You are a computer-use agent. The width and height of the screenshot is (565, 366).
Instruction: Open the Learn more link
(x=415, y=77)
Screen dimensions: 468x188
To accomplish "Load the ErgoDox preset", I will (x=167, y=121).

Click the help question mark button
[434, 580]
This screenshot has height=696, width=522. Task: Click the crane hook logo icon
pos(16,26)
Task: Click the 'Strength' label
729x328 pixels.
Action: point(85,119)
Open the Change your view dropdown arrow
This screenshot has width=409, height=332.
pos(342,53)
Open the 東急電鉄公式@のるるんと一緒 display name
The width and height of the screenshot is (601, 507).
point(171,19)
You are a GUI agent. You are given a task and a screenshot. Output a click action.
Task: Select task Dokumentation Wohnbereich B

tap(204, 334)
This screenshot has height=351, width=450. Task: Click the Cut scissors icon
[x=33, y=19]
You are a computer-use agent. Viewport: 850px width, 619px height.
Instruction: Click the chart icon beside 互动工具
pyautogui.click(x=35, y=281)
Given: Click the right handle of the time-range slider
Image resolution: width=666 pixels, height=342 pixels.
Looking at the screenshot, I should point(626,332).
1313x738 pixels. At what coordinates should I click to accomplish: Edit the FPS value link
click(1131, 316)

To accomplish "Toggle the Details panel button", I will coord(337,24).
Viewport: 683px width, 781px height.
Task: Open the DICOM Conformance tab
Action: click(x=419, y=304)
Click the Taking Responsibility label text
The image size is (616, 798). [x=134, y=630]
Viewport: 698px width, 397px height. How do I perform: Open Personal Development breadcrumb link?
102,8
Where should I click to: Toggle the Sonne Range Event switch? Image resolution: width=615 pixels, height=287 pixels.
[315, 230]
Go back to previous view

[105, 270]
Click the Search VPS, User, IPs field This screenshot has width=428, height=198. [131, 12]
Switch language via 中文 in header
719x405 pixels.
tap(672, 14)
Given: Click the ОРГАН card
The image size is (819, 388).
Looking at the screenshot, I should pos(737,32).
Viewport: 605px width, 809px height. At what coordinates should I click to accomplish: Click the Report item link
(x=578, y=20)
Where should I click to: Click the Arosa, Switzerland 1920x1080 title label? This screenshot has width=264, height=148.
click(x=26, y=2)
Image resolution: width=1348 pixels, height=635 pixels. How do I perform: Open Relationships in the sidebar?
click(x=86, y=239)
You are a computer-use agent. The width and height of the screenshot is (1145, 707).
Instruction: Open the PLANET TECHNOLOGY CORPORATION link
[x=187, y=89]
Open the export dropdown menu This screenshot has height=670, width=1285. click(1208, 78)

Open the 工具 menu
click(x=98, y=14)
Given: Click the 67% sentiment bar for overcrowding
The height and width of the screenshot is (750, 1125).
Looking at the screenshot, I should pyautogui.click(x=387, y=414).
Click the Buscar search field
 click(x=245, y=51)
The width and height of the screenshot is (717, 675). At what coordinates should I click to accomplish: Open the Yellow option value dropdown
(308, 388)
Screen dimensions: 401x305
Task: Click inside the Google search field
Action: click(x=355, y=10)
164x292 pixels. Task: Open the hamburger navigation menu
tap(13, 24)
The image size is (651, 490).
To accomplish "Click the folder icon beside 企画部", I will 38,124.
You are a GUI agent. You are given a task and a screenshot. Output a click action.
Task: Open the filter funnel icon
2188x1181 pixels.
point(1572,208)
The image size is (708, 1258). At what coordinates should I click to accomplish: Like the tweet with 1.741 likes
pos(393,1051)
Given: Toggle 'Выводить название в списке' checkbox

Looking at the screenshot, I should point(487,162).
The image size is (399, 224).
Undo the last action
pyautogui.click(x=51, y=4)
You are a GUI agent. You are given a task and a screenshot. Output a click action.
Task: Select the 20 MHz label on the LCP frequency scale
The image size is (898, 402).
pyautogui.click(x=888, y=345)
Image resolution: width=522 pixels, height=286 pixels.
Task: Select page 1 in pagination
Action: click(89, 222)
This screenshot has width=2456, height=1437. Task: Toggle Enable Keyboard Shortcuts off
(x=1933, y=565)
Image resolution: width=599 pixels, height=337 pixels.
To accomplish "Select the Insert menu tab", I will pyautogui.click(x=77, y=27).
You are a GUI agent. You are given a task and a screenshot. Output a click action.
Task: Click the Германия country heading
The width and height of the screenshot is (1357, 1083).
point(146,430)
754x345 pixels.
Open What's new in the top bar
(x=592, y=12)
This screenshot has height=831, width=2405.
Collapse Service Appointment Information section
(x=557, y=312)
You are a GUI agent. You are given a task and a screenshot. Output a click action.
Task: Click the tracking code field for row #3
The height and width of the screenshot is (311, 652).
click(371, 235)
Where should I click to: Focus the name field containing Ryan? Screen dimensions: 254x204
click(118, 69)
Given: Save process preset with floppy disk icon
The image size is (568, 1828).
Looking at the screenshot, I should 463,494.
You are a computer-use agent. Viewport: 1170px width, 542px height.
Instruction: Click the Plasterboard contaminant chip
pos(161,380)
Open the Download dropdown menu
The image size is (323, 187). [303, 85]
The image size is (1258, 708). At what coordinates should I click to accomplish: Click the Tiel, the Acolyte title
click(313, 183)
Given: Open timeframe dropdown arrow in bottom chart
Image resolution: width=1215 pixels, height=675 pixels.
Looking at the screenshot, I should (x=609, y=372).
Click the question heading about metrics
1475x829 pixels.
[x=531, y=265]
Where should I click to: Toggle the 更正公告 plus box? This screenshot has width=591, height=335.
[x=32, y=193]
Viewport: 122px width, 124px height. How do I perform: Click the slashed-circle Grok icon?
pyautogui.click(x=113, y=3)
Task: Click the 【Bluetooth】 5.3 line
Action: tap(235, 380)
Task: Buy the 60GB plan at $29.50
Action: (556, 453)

════════════════

**YOUR INSTRUCTIONS**
Rewrite all of the records above, replacing every "Instruction" with "Directive" and leaving everything else unchanged.

**WORKED ANSWER**
You are a computer-use agent. The width and height of the screenshot is (565, 366).
Directive: Open the Learn more link
(x=415, y=77)
Screen dimensions: 468x188
To accomplish "Load the ErgoDox preset", I will (x=167, y=121).

Click the help question mark button
[434, 580]
This screenshot has height=696, width=522. Task: Click the crane hook logo icon
pos(16,26)
Task: Click the 'Strength' label
729x328 pixels.
Action: point(85,119)
Open the Change your view dropdown arrow
This screenshot has width=409, height=332.
pos(342,53)
Open the 東急電鉄公式@のるるんと一緒 display name
The width and height of the screenshot is (601, 507).
point(171,19)
You are a GUI agent. You are given a task and a screenshot. Output a click action.
Task: Select task Dokumentation Wohnbereich B

tap(204, 334)
This screenshot has height=351, width=450. Task: Click the Cut scissors icon
[x=33, y=19]
You are a computer-use agent. Viewport: 850px width, 619px height.
Directive: Click the chart icon beside 互动工具
pyautogui.click(x=35, y=281)
Given: Click the right handle of the time-range slider
Image resolution: width=666 pixels, height=342 pixels.
Looking at the screenshot, I should point(626,332).
1313x738 pixels. At what coordinates should I click to accomplish: Edit the FPS value link
click(1131, 316)

To accomplish "Toggle the Details panel button", I will coord(337,24).
Viewport: 683px width, 781px height.
Task: Open the DICOM Conformance tab
Action: click(x=419, y=304)
Click the Taking Responsibility label text
The image size is (616, 798). [x=134, y=630]
Viewport: 698px width, 397px height. How do I perform: Open Personal Development breadcrumb link?
102,8
Where should I click to: Toggle the Sonne Range Event switch? Image resolution: width=615 pixels, height=287 pixels.
[315, 230]
Go back to previous view

[105, 270]
Click the Search VPS, User, IPs field This screenshot has width=428, height=198. [131, 12]
Switch language via 中文 in header
719x405 pixels.
tap(672, 14)
Given: Click the ОРГАН card
The image size is (819, 388).
Looking at the screenshot, I should pos(737,32).
Viewport: 605px width, 809px height. At what coordinates should I click to accomplish: Click the Report item link
(x=578, y=20)
Where should I click to: Click the Arosa, Switzerland 1920x1080 title label? This screenshot has width=264, height=148.
click(x=26, y=2)
Image resolution: width=1348 pixels, height=635 pixels. How do I perform: Open Relationships in the sidebar?
click(x=86, y=239)
You are a computer-use agent. The width and height of the screenshot is (1145, 707).
Directive: Open the PLANET TECHNOLOGY CORPORATION link
[x=187, y=89]
Open the export dropdown menu This screenshot has height=670, width=1285. click(1208, 78)

Open the 工具 menu
click(x=98, y=14)
Given: Click the 67% sentiment bar for overcrowding
The height and width of the screenshot is (750, 1125).
Looking at the screenshot, I should pyautogui.click(x=387, y=414).
Click the Buscar search field
 click(x=245, y=51)
The width and height of the screenshot is (717, 675). At what coordinates should I click to accomplish: Open the Yellow option value dropdown
(308, 388)
Screen dimensions: 401x305
Task: Click inside the Google search field
Action: click(x=355, y=10)
164x292 pixels. Task: Open the hamburger navigation menu
tap(13, 24)
The image size is (651, 490).
To accomplish "Click the folder icon beside 企画部", I will 38,124.
You are a GUI agent. You are given a task and a screenshot. Output a click action.
Task: Open the filter funnel icon
2188x1181 pixels.
point(1572,208)
The image size is (708, 1258). At what coordinates should I click to accomplish: Like the tweet with 1.741 likes
pos(393,1051)
Given: Toggle 'Выводить название в списке' checkbox

Looking at the screenshot, I should point(487,162).
The image size is (399, 224).
Undo the last action
pyautogui.click(x=51, y=4)
You are a GUI agent. You are given a task and a screenshot. Output a click action.
Task: Select the 20 MHz label on the LCP frequency scale
The image size is (898, 402).
pyautogui.click(x=888, y=345)
Image resolution: width=522 pixels, height=286 pixels.
Task: Select page 1 in pagination
Action: click(89, 222)
This screenshot has width=2456, height=1437. Task: Toggle Enable Keyboard Shortcuts off
(x=1933, y=565)
Image resolution: width=599 pixels, height=337 pixels.
To accomplish "Select the Insert menu tab", I will pyautogui.click(x=77, y=27).
You are a GUI agent. You are given a task and a screenshot. Output a click action.
Task: Click the Германия country heading
The width and height of the screenshot is (1357, 1083).
point(146,430)
754x345 pixels.
Open What's new in the top bar
(x=592, y=12)
This screenshot has height=831, width=2405.
Collapse Service Appointment Information section
(x=557, y=312)
You are a GUI agent. You are given a task and a screenshot. Output a click action.
Task: Click the tracking code field for row #3
The height and width of the screenshot is (311, 652).
click(371, 235)
Where should I click to: Focus the name field containing Ryan? Screen dimensions: 254x204
click(118, 69)
Given: Save process preset with floppy disk icon
The image size is (568, 1828).
Looking at the screenshot, I should 463,494.
You are a computer-use agent. Viewport: 1170px width, 542px height.
Directive: Click the Plasterboard contaminant chip
pos(161,380)
Open the Download dropdown menu
The image size is (323, 187). [303, 85]
The image size is (1258, 708). At what coordinates should I click to accomplish: Click the Tiel, the Acolyte title
click(313, 183)
Given: Open timeframe dropdown arrow in bottom chart
Image resolution: width=1215 pixels, height=675 pixels.
Looking at the screenshot, I should (x=609, y=372).
Click the question heading about metrics
1475x829 pixels.
[x=531, y=265]
Where should I click to: Toggle the 更正公告 plus box? This screenshot has width=591, height=335.
[x=32, y=193]
Viewport: 122px width, 124px height. How do I perform: Click the slashed-circle Grok icon?
pyautogui.click(x=113, y=3)
Task: Click the 【Bluetooth】 5.3 line
Action: tap(235, 380)
Task: Buy the 60GB plan at $29.50
Action: (556, 453)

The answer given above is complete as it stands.